An acquaintence has a CR1 "Limited", he says, but I see no reference to that anywhere in Scott's published literature or in any of the reveiws online. Is that bike a normal CR1, same-o as any other CR1? Reason I ask is I am in the market to add one to my stable, which now is a little slim with just one DeRosa Dual and a Look 585..

I read, and hear, that the CR1 is a very good climber, which is what I am looking for. I go about 165lbs and ride an XL Look. My DeRosa is a 58, but they measure weird, it goes about 57.5 on a 'standard' top tube..

Anybody? Thanks, 

Don Hanson


----------



## majura (Apr 21, 2007)

Limited means exactly that, a limited quantity of bikes. Depends on what year CR1 you're talking about. But for example the 07 Addict range, the LTD has the integrated seat post but the Addict R1 doesn't - but with the same spec.


----------



## Gnarly 928 (Nov 19, 2005)

*thanks..'06 CR1 Limited..*

Was the specific frame I was asking about. I've seen jpegs of it and it looks like a regular CR1..(no 'seat mast')

I understand the Addicts are very "limited"..One of my buds, a national champ who also owns a bike shop, races on a CR1 now..He's just been put off another week on his own Addict he has been waiting delivery on..He also tells me he can get no more frames this season from Scott..they are sold out..(?) Must be good...I will be finding out soon..
Thanks,
Don Hanson


----------



## JohnnyChance (Dec 13, 2006)

i suspect the Limited was a build level of the CR1 from a previous year ('06 apparently).
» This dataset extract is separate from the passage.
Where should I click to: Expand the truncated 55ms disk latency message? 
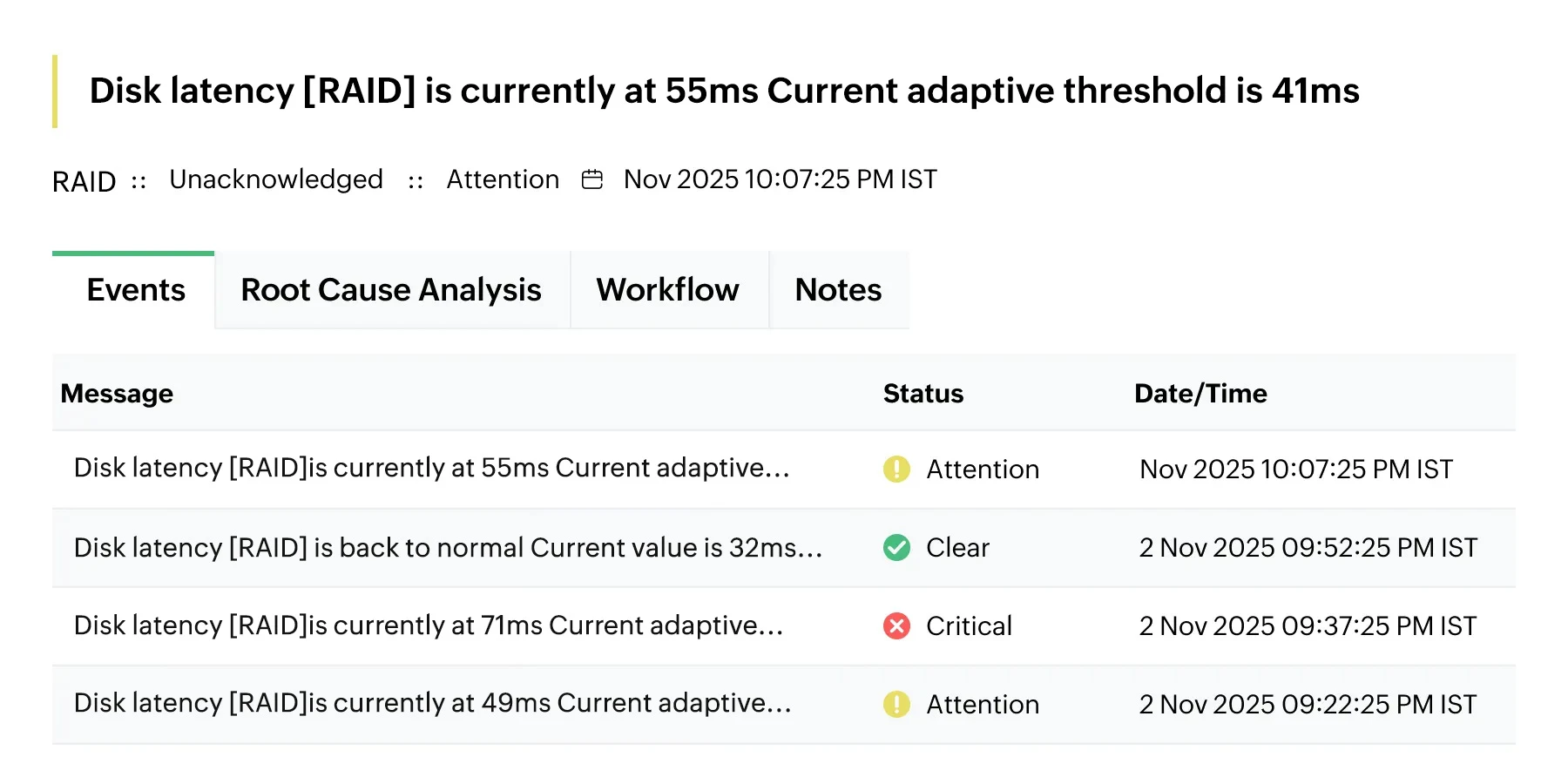[431, 469]
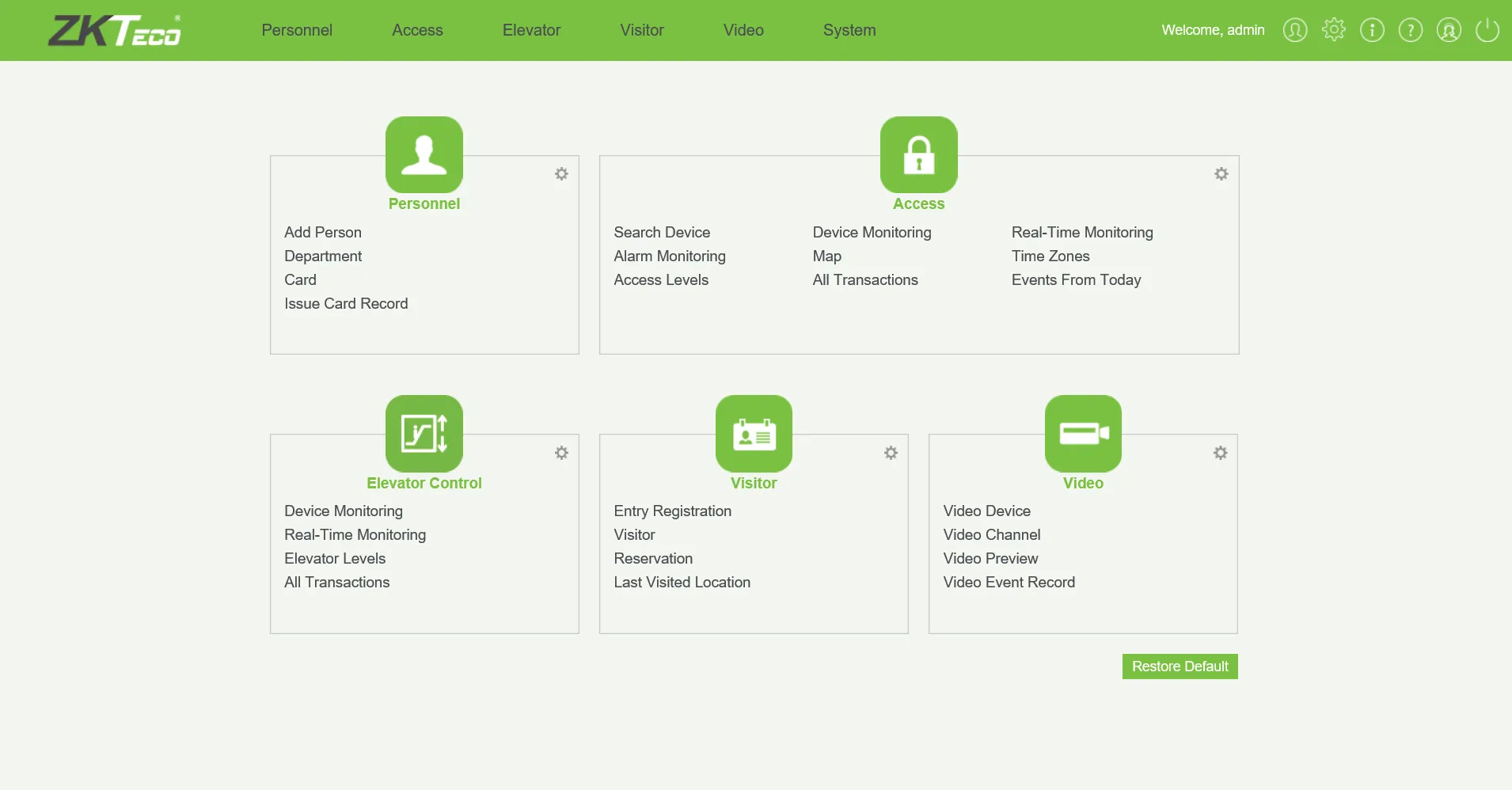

Now they have Team, SL, etc. You know its a CR1, and all of those frames are pretty much the same. Now just find out what gruppo it has. That will tell you a lot more than some name Scott gave it.


----------



## Gnarly 928 (Nov 19, 2005)

*"Pretty much the same"*



JohnnyChance said:


> i suspect the Limited was a build level of the CR1 from a previous year ('06 apparently). Now they have Team, SL, etc. You know its a CR1, and all of those frames are pretty much the same. Now just find out what gruppo it has. That will tell you a lot more than some name Scott gave it.


 I'll build it with mostly Dura Ace that I have in hand. I am looking at just frame and fork.

I am not really familiar with the Scott bikes yet. But some brands are kinda odd with their model naming. Like Trek and all it's Madones, which are different lay-ups of carbon, but still called "Madone".. Or Look, with the "Ultra" variations of their 585 and the 595..different lay-up, different weight, different flex..

If CR-1 frames are the same, but the model denotes the Gruppo, that's what I wanted to know..That is how it appears to be done, looking at the Scott web pages..I didn't want to end up with some "noodle" down-scale frame called a "Limited" for sales reasons only..
Thanks,
Don Hanson


----------



## sevencycle (Apr 23, 2006)

*Cr 1 Sl*

I know the SL is about 70g lighter than standard CR1's. i dont know where the limited falls in the mix.

11.81 lb. chunk of plastic!!!


----------



## ronin7 (Apr 5, 2007)

I have a scott limited frame. There is no difference between it and the CR1 sl except the paint scheme(weight is the same). The limited has a plain naked carbon weave look to it.


----------



## rbutler (Jul 12, 2007)

I recently purchased a 2005 Limited and near as I can figure, the primary difference is the (stock) Record gruppo. Did some checking as well. Other (non-Limited) editions of the same year featured Durace/Ultegra.


----------



## stonecrd (Jun 12, 2007)

Correct, the Ltd has a different color scheme and the upgraded gruppo from the regular CR1 Pro, either Record or Dura Ace


----------



## Gnarly 928 (Nov 19, 2005)

Thanks all,
I have the frame built up (9sp DuraAce, FSA, Reynolds DVs) and I've been on it now a few weeks with much pleasure. A very good ride. Races well, training rides are fun, light, too at 14.7lbs with my stuff on it in size L. 

I am not a huge fan of the looks, what with the prominent carbon weave and the chrome-looking decals, but it is a keeper..
Don Hanson


----------



## heliskyr (Feb 21, 2005)

The Scott CR1 Limited and the CR1 Team Issue are the same frame with a different paint job, both utilizing the lighter high modulus CF. Lower in the range the Team (minus the Issue in the name) and the other CR1's are about 100g heavier due to lower modulus fiber in some parts of the frame.


----------